The Northern Ireland Troubles (Legacy and Reconciliation) Bill would halt future civil cases and inquests linked to killings during the conflict.
A recent amendment introduced by the Government further stated that ongoing inquests, other than those at the point of verdict, will cease on May 1 2024.
The court was told that the proposed legislation means there is “urgency” in the bid to get the Attorney General’s decision reversed.
Speaking outside court, accompanied by his mother, Mr Kelly said: “My father was murdered almost 50 years ago and since then we’ve been faced by delay after delay, denial after denial.
“Our family should not have to go through these ongoing delays.
“We want the truth. This is about nothing else, simply the truth.”

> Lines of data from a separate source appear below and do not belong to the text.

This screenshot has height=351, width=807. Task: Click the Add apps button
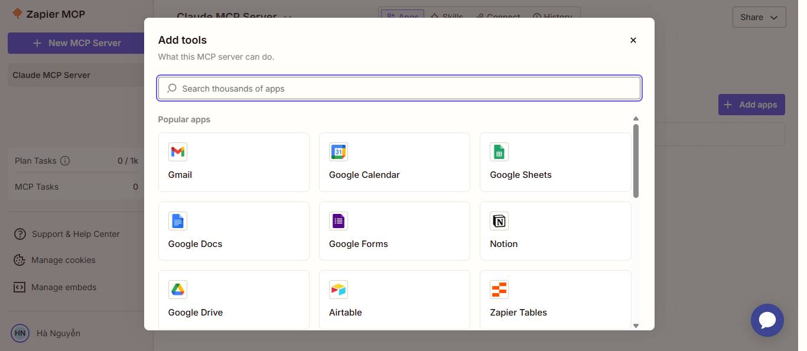(x=751, y=105)
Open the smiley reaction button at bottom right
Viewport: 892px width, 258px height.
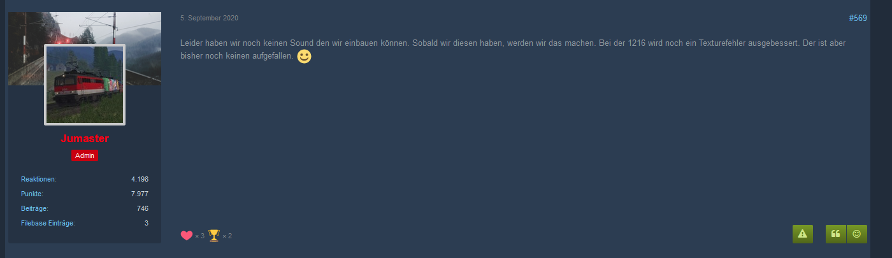[857, 234]
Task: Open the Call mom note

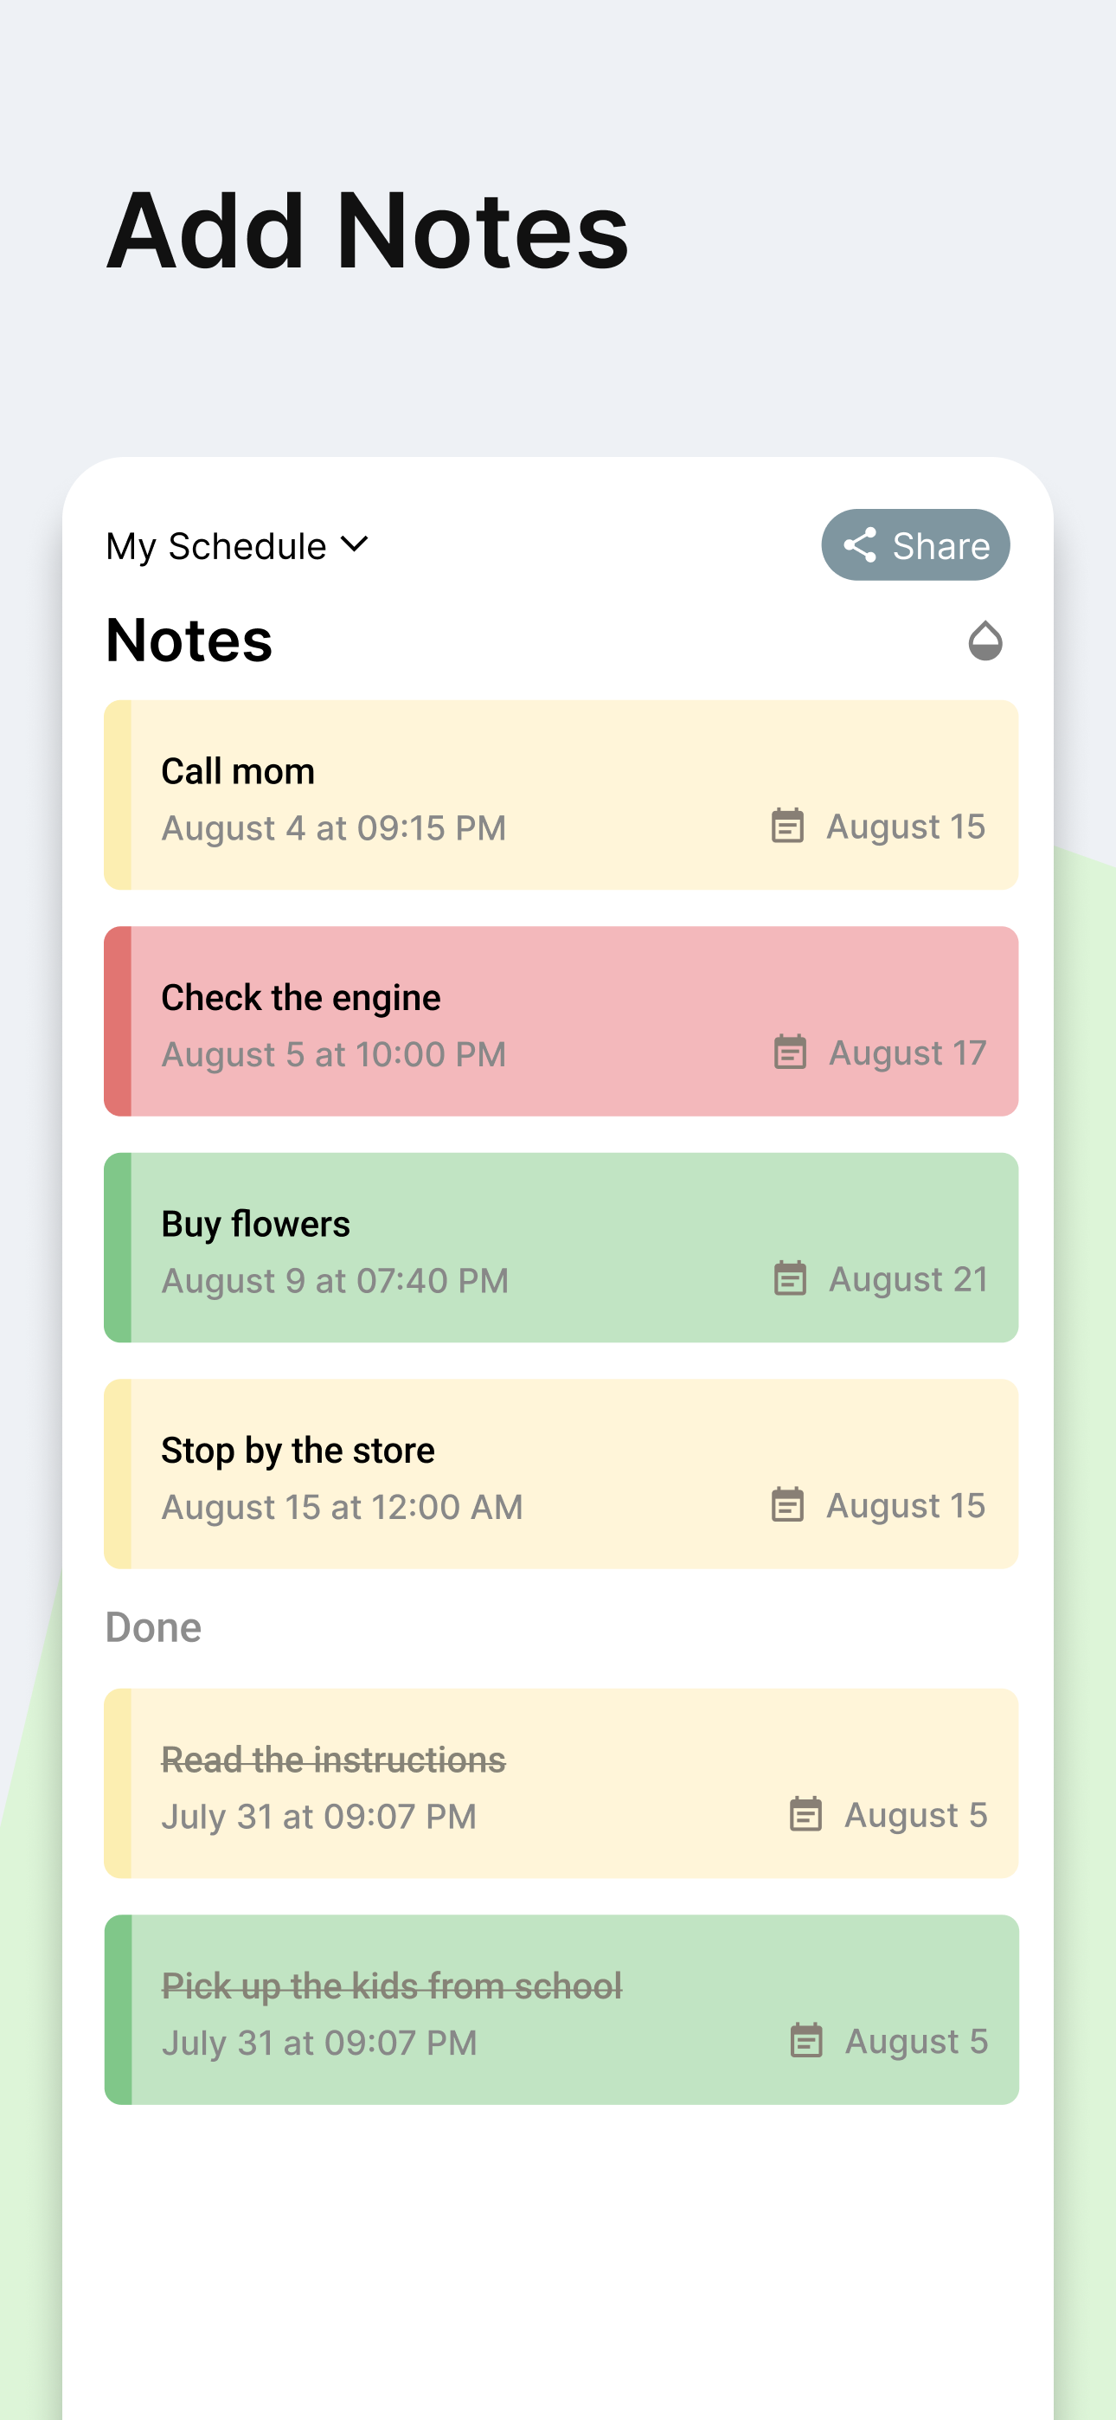Action: (561, 795)
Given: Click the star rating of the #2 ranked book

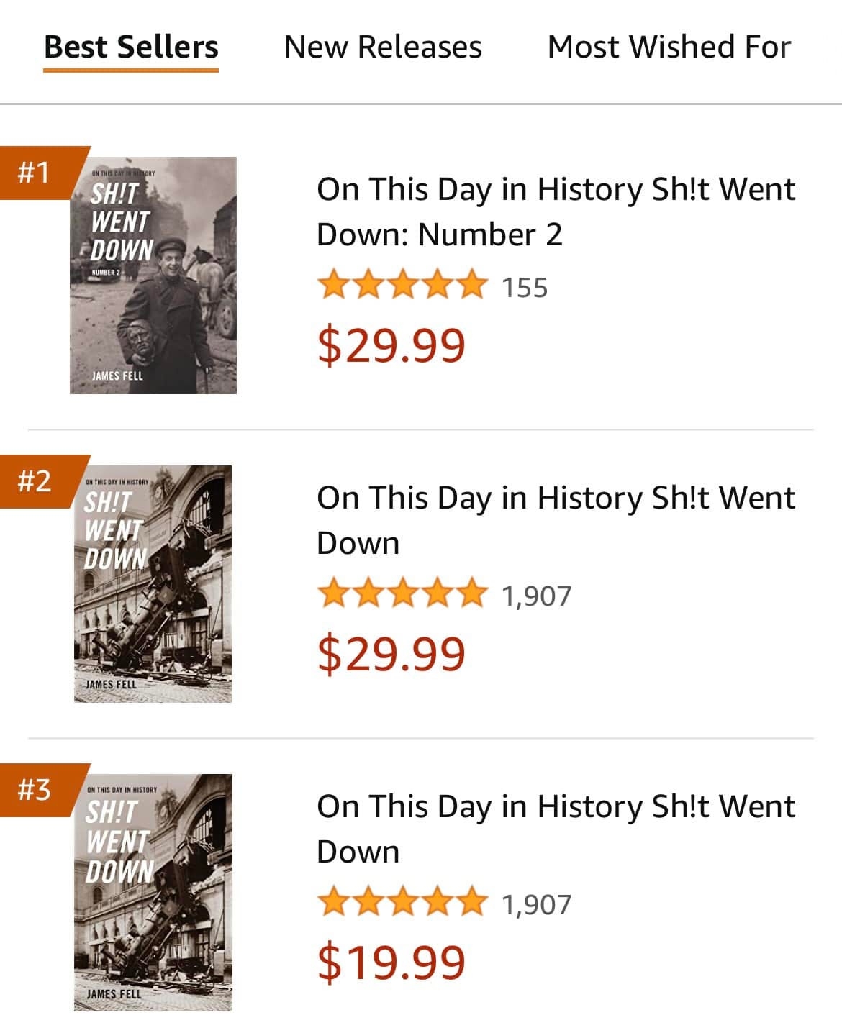Looking at the screenshot, I should [402, 593].
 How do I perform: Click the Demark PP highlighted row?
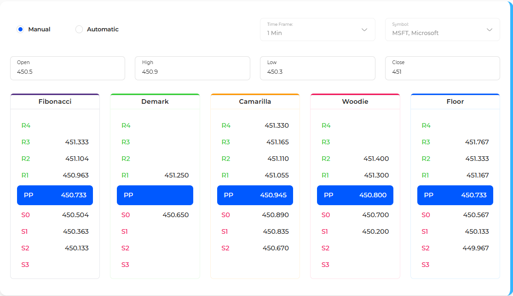155,195
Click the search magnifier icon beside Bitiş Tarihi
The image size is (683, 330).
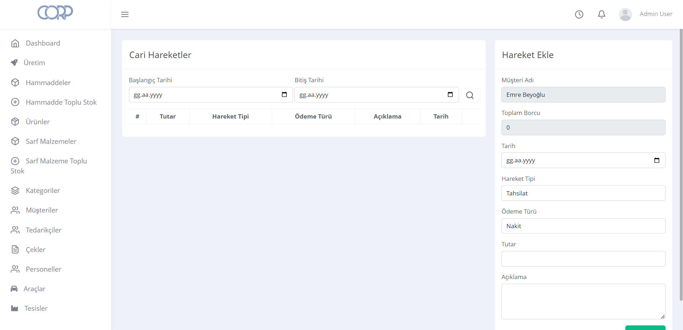coord(470,95)

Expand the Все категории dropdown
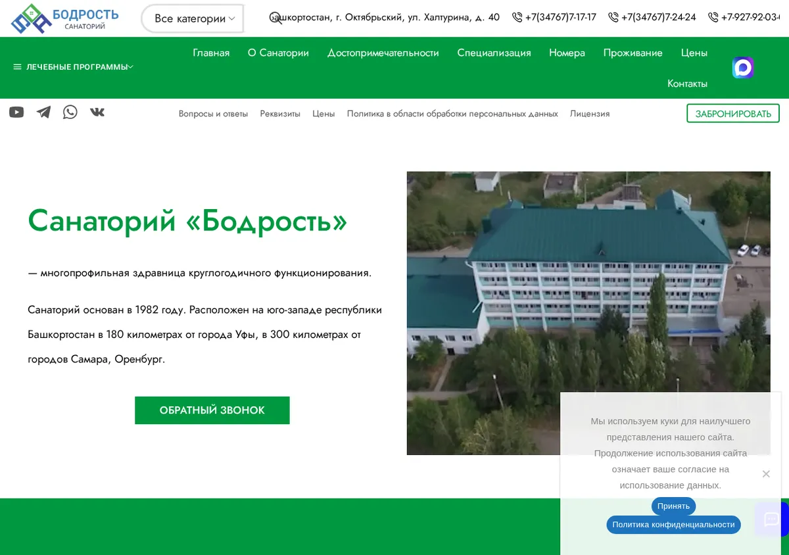[x=193, y=18]
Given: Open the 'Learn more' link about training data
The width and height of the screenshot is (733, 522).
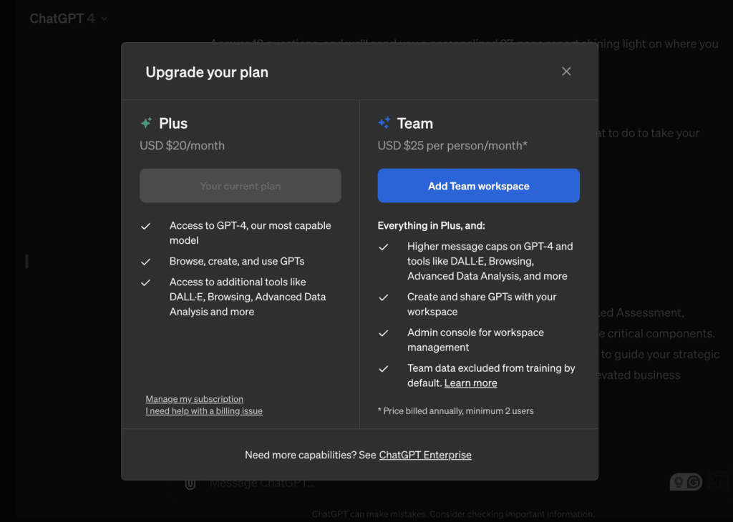Looking at the screenshot, I should pos(470,383).
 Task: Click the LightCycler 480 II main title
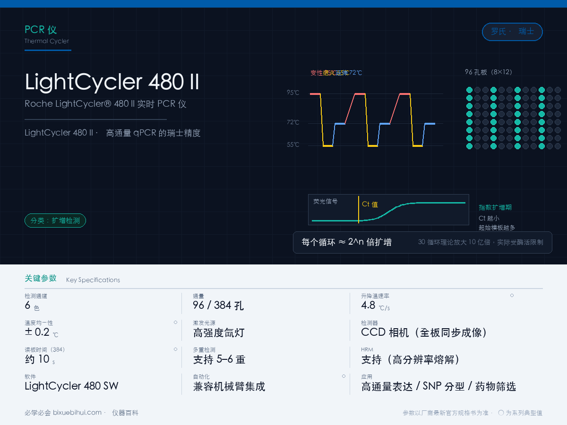[112, 82]
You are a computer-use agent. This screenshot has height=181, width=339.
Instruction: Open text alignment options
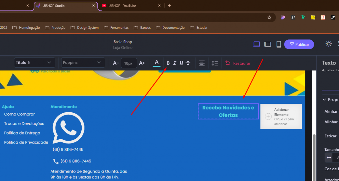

He added: “It is very, very clear that the Legacy Bill is designed and its aim is to cause as much hurt and to inflict as much pain to those families, similar to ours, hundreds of others, who have dared to seek truth and justice.
“It’s ultimate aim is to inflict as much pain as possible on families like ours.”
During the preliminary hearing, a barrister for the Kelly family said the whole legal process around the case has been characterised by delay.
The barrister said matters now have a “sharper focus” due to the progress of the Legacy Bill through Parliament.
He said: “This proposed legislation is at a significantly advanced stage and appears on its face to be imminently about to become law.
“No party to these proceedings should be blind to the progress of that Bill.”
He said the urgency of the case has arisen because, when the Bill receives Royal Assent, the Attorney General will no longer have the authority to order a fresh inquest.
Barrister for the Attorney General, Tony McGleenan KC, said the court should proceed on the basis of the law as it stands, rather than speculating on what it might be.
High Court judge Mr Justice Scoffield noted that the Attorney General has committed to providing a further decision on whether there should be an inquest imminently.
He said his strong view is that that should happen by Friday of this week.
He said he will not make any directions in the application ahead of the redetermination by the Attorney General.